Adding the eyes can be tricky, and Jean's husband Kern is often called upon to maneuver the glass disks into place. The heads and limbs are then attached to a cloth torso, but even the body is filled with materials that simulate the feel of a baby's bottom. Some people go as far as inserting a "wonder wafer" that emits the smell of baby powder.
For the baby's hair, mohair fibers are inserted, strand by strand, by poking a felting needle into the head.
"There are people who raise goats just for this, and it can cost up to $60 for half an ounce," she said, demonstrating how the needle is jabbed repeatedly into the scalp. "You just keep doing it and doing it and doing it. I like to do it during football games. It can take up to 40 hours just to do the hair."
Once the hair is styled to Jean's satisfaction, the doll is basically complete, except for its wardrobe. The dolls wear infant-sized duds, and Jean takes great delight in picking out the perfect outfit for each doll.
"I buy most of it," Jean said about the clothing, even though she's a skilled seamstress. "I've got 42 smocked dresses right now hanging in the closet."
Like many reborn enthusiasts, Jean talks to and about the dolls almost as if they were living, breathing entities.
"I put them in their winter jammies the other day," she said, referring to the collection of dolls that inhabits a cabinet in the Schwartzes' bedroom. "When I send one out to somebody during the winter, I wrap them up real warm, and I always give them a stuffed animal so they won't be afraid."
Although she occasionally comes across a doll with features that become a boy, most of Jean's creations are female.
"I do open-eyed girls the most," she noted, "although I'm starting to do a few closed-eyes ones and a couple of boys."
Contrary to form, Jean recently reborned a boy doll with closed eyes, as well as dark skin and curly black hair -- baby Jesus. The doll, swaddled in linen, will be utilized during the upcoming Christmas program at American Lutheran Church in Worthington.
"He's only going to live at church during Christmas. He lives with me the rest of the year," Jean asserted.
The reborn dolls are intended more as adult collectibles than children's toys.

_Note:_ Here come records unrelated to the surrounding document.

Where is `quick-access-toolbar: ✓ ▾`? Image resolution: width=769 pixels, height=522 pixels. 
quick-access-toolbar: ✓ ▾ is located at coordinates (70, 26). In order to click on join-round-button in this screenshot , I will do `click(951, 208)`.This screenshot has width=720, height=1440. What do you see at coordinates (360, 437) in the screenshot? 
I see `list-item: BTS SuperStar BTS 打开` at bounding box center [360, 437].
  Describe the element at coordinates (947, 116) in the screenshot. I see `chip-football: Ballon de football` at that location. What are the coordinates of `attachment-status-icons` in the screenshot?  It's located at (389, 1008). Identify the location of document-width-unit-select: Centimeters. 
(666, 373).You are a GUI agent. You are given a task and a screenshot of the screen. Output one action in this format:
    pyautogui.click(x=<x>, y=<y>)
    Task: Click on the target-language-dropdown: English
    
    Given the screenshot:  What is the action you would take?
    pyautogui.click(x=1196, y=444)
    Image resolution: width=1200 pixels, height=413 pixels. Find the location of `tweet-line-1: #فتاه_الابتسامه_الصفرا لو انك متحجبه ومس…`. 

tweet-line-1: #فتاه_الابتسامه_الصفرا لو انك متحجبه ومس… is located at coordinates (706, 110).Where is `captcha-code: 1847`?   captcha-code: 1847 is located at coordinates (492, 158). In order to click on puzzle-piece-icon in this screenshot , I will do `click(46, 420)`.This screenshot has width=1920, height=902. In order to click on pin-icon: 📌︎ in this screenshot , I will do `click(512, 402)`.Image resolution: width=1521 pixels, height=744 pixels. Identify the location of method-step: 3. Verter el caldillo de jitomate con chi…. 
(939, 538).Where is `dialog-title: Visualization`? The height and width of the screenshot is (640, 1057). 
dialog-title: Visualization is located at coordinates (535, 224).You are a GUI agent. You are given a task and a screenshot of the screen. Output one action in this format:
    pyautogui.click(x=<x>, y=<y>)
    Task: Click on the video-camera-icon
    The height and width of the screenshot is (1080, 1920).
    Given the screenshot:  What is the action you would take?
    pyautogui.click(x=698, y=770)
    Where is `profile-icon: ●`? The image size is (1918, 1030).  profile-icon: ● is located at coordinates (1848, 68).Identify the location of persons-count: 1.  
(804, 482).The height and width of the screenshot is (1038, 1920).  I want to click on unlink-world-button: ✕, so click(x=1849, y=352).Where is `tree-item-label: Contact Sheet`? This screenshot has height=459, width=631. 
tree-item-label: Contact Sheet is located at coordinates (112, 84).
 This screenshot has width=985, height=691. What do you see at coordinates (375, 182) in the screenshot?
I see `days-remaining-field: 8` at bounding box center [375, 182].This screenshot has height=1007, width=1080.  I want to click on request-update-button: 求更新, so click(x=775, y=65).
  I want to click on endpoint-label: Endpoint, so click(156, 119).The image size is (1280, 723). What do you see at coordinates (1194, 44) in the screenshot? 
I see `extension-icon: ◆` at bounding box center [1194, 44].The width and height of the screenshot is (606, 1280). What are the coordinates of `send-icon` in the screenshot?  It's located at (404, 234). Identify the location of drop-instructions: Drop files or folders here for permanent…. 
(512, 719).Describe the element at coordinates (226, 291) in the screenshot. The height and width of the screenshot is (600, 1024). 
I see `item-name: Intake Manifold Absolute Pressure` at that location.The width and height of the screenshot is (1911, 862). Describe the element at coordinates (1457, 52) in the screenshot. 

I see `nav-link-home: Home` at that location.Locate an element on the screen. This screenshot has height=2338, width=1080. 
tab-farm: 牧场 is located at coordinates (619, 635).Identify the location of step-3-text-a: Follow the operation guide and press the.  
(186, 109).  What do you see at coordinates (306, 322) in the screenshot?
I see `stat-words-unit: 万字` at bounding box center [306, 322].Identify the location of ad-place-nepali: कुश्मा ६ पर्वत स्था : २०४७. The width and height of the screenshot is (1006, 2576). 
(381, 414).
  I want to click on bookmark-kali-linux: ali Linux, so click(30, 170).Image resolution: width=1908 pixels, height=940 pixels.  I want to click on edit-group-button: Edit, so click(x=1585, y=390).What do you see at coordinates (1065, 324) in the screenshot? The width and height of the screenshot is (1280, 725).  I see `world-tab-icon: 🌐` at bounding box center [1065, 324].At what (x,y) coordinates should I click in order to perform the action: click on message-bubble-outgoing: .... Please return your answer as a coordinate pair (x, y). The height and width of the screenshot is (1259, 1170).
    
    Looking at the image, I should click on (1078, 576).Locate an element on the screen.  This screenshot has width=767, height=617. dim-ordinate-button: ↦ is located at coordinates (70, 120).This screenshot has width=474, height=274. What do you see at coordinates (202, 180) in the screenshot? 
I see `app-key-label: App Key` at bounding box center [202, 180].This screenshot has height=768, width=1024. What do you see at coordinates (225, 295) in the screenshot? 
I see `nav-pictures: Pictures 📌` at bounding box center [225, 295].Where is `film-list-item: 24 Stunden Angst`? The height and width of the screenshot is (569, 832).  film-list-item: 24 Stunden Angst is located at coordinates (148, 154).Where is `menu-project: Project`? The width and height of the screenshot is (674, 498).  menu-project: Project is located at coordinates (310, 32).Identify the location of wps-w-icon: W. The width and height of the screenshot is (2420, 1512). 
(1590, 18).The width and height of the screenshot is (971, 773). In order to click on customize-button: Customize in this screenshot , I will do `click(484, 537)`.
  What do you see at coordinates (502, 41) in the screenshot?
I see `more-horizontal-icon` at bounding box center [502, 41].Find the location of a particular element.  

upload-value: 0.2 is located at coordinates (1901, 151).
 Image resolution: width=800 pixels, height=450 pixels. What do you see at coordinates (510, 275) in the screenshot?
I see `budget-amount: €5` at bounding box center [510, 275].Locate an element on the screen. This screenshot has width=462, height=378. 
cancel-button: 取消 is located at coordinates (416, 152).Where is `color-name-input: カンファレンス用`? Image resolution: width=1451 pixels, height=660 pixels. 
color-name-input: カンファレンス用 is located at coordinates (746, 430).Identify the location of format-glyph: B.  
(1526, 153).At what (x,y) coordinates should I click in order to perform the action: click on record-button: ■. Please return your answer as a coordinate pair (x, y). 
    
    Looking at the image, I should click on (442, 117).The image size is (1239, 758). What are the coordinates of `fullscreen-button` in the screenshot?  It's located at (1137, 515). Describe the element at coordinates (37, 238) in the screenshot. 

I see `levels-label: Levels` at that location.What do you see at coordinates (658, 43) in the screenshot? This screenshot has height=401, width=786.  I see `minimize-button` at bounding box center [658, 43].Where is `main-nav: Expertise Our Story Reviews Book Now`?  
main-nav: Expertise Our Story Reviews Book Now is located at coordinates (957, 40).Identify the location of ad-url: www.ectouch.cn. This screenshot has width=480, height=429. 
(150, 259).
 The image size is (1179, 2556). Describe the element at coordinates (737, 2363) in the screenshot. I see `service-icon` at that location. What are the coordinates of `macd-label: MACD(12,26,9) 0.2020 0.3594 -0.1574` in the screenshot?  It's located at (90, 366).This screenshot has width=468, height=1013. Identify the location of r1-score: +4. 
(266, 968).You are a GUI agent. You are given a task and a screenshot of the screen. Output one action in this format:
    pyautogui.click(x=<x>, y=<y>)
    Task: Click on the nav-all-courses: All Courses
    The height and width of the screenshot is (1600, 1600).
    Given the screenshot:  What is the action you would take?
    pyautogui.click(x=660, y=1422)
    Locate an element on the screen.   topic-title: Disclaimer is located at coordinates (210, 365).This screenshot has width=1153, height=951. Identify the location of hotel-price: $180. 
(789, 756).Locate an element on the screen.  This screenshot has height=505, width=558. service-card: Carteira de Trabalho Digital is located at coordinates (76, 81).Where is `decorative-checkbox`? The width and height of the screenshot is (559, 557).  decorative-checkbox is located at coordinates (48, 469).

"They're not recommended for children younger than 12," Jean said. "It's not a toy. It's a keepsake. My granddaughters know they can't touch them. I have eight granddaughters, two daughters, two daughter-in-laws. Someday they'll all get one as a legacy from grandma."
The doll forms have names, but since they are apt to make multiples of a particular model, many reborn artists christen their creations with a new individual moniker.
"Most people say, 'The name just comes to me,'" Jean related. "That doesn't happen for me. I have trouble giving them names."
But Jean has no difficulty infusing her dolls with a bit of individual personality.
"She's full of the devil," she said, pointing to a doll with sparkling eyes sitting on the sofa in her living room, a twinkle also shining in her own. "I have three or four of her, and I have to keep them separated or they'll get up to some mischief."